▸ What you need to do:
Leaving out all images, return the entries below exactly.

▸ Exercise input:

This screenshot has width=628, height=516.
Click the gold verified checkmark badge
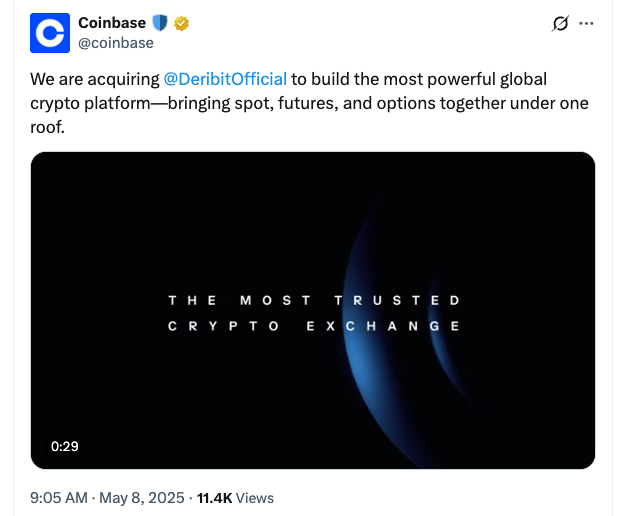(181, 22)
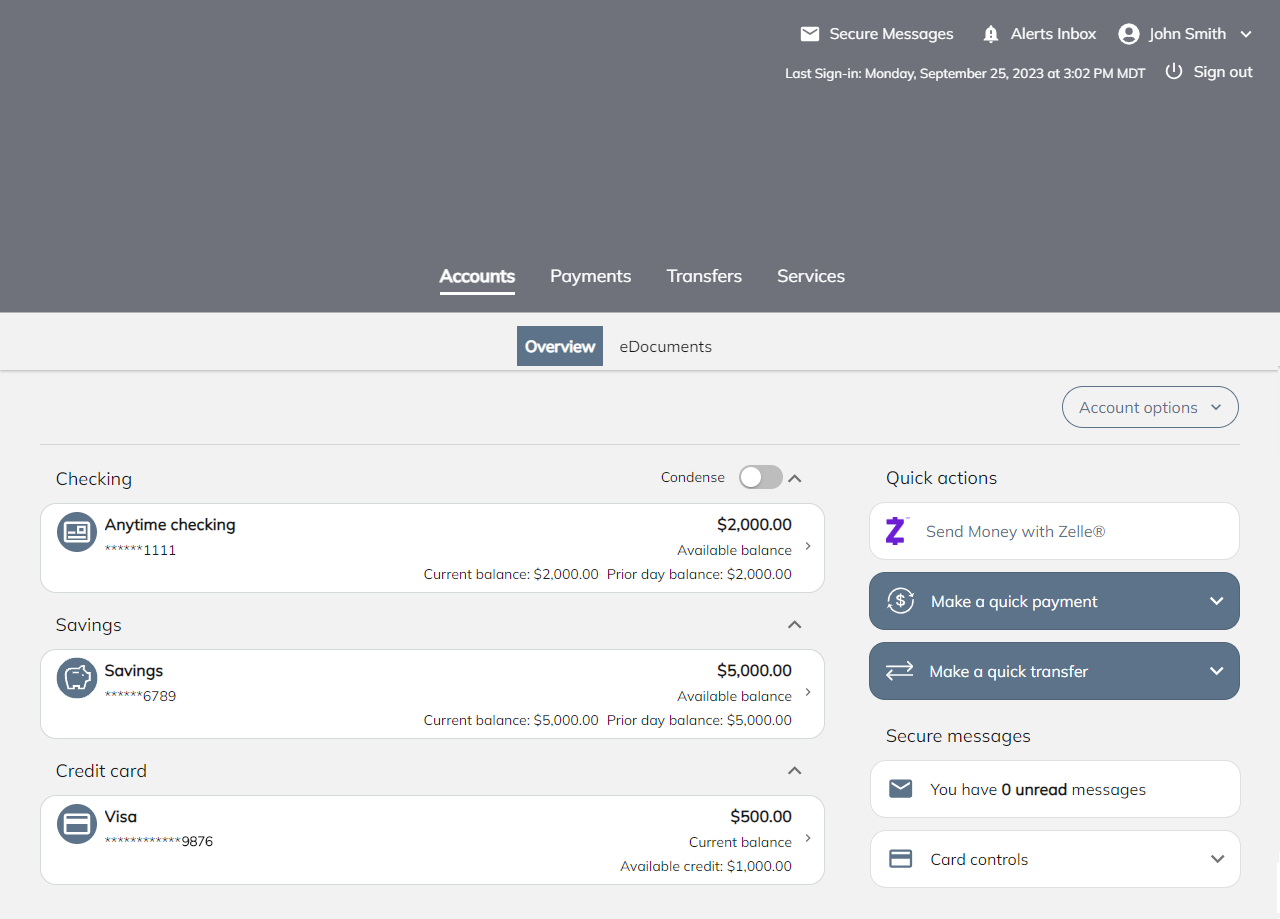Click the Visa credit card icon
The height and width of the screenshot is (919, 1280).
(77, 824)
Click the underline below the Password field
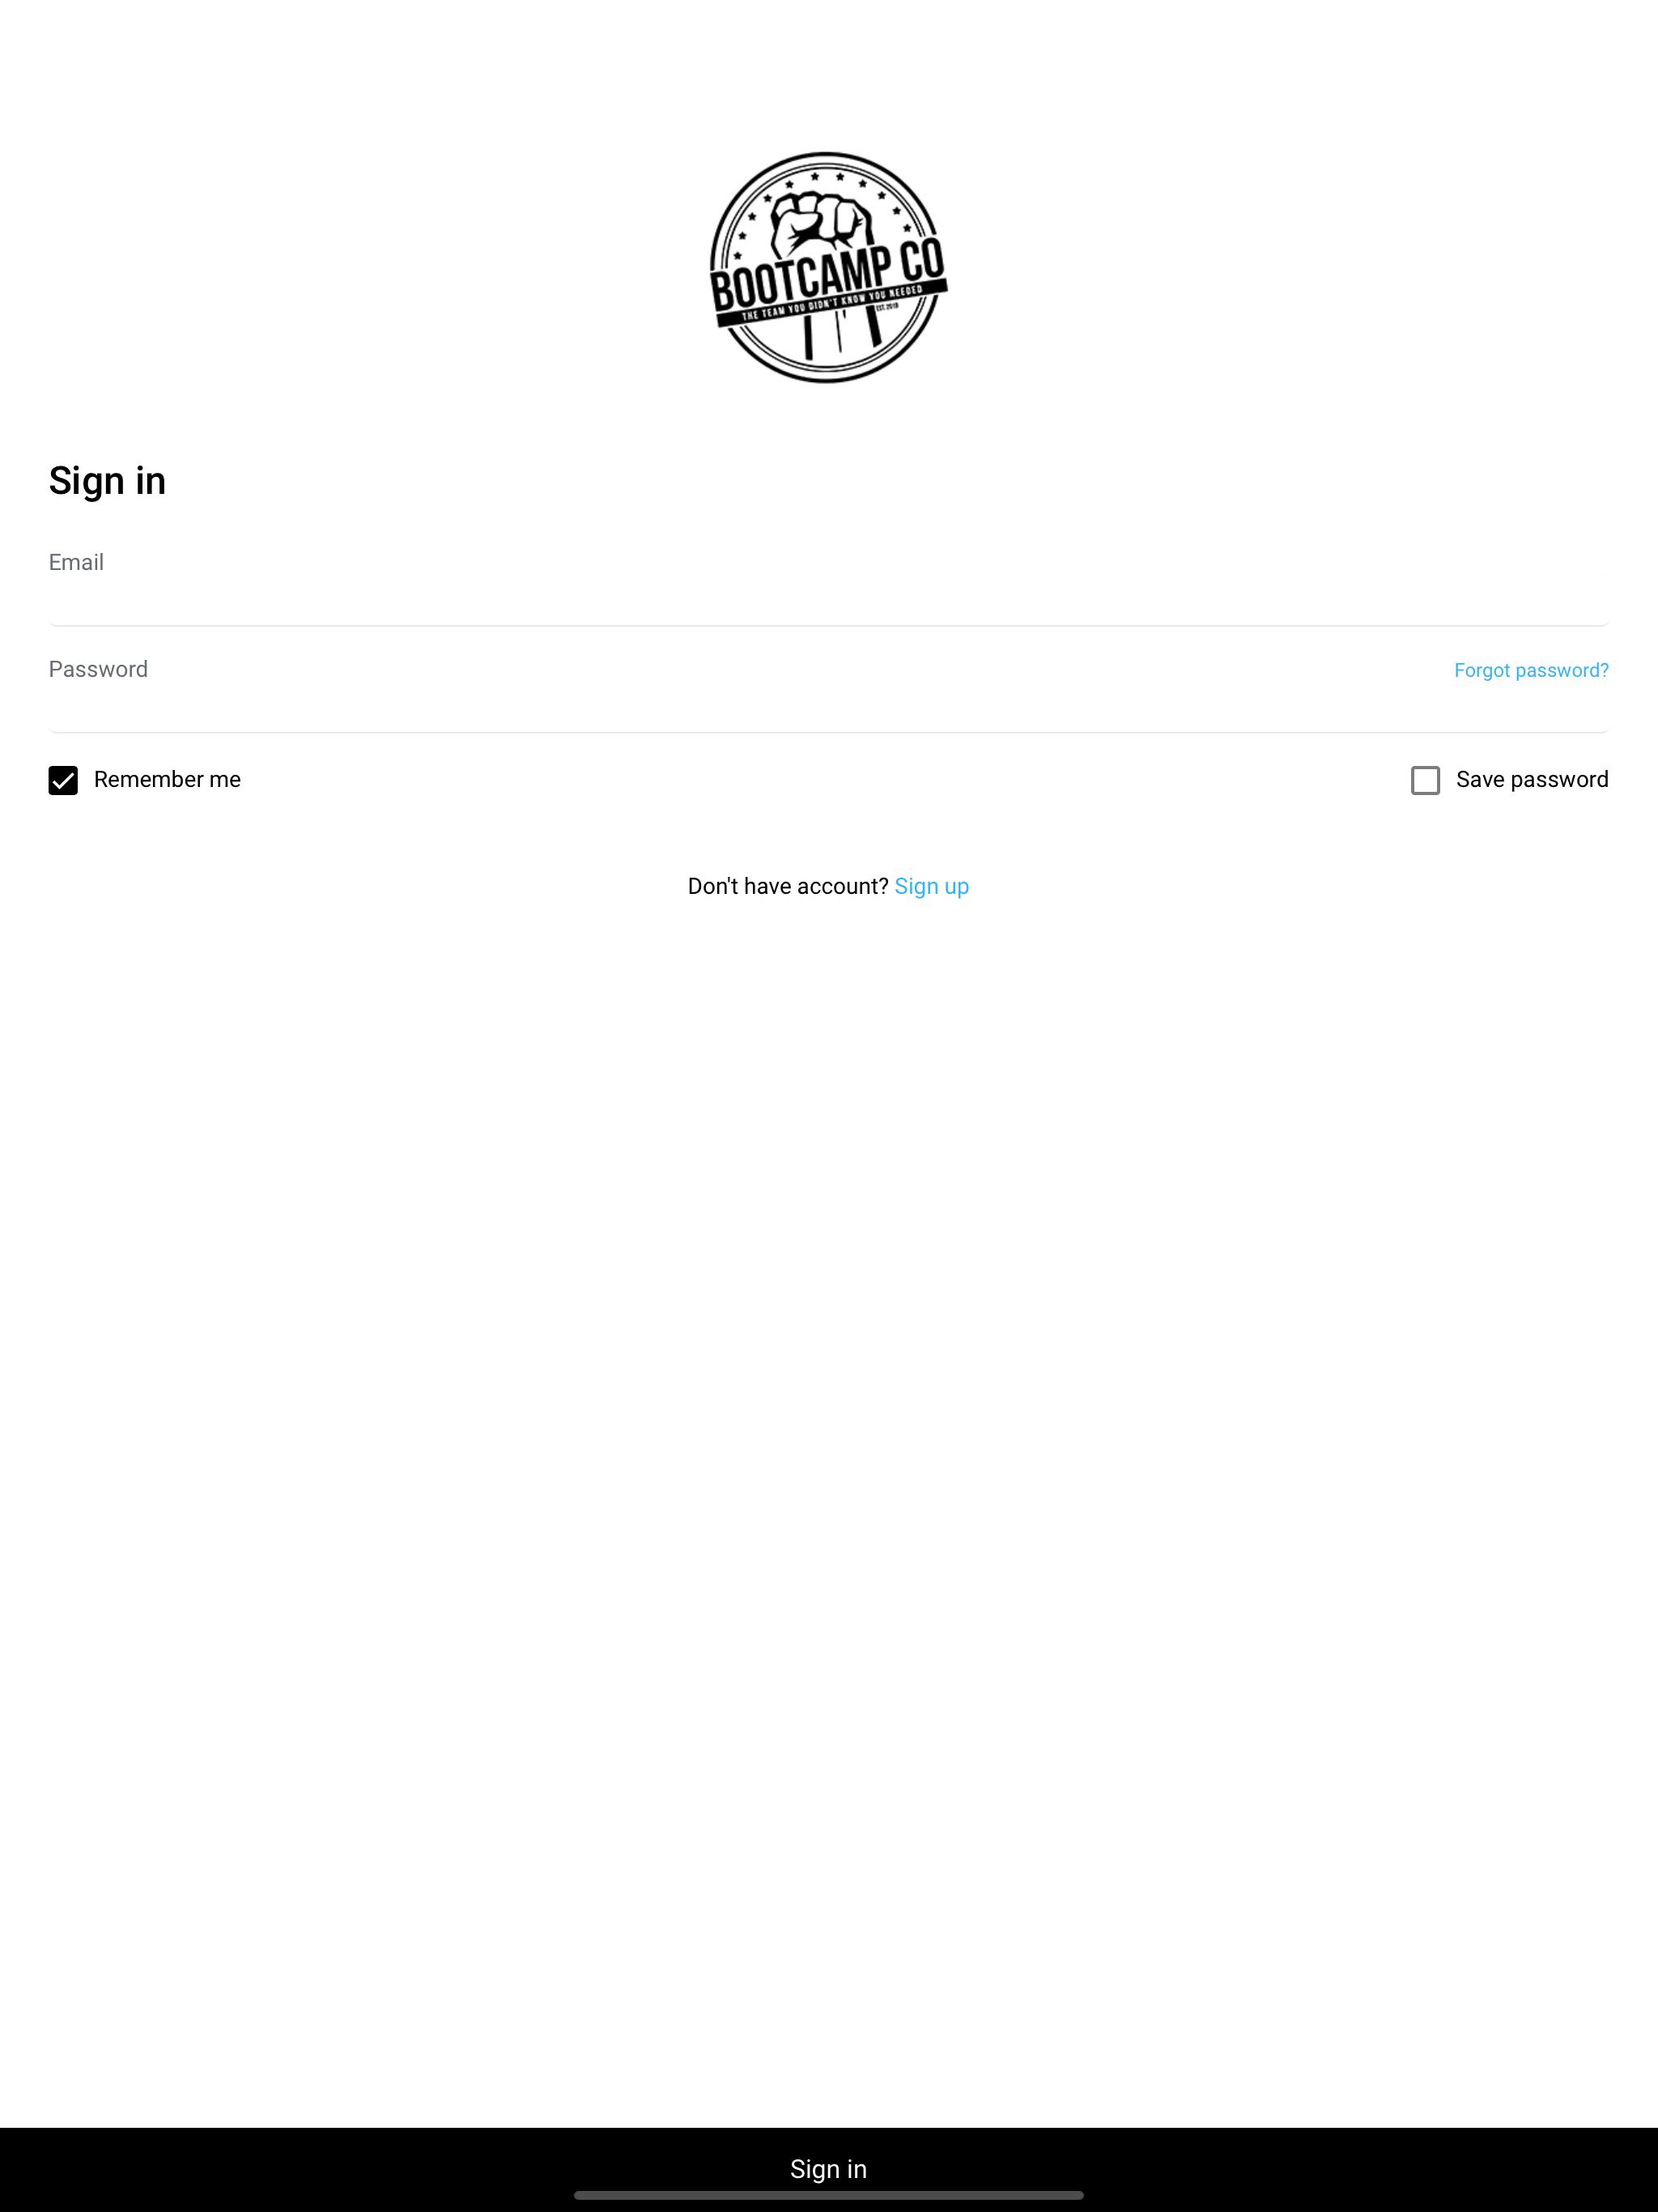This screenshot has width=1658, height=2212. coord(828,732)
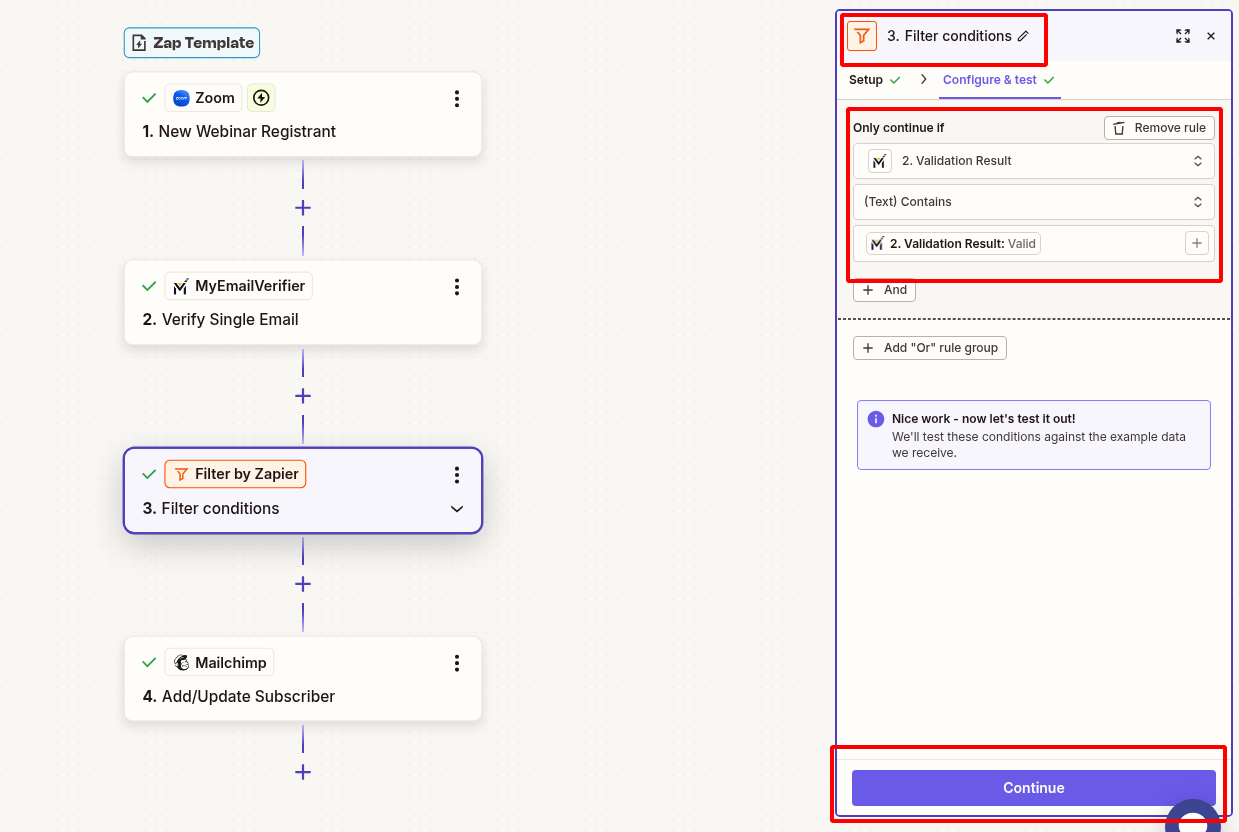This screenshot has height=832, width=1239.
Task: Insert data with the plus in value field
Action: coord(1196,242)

▸ The completed task:
This screenshot has width=628, height=516.
Click the gold verified checkmark badge
(181, 22)
Click the Visa credit card icon
The height and width of the screenshot is (919, 1280).
(77, 824)
Click the underline below the Password field
This screenshot has width=1658, height=2212. coord(828,732)
This screenshot has height=832, width=1239.
Task: Insert data with the plus in value field
Action: coord(1196,242)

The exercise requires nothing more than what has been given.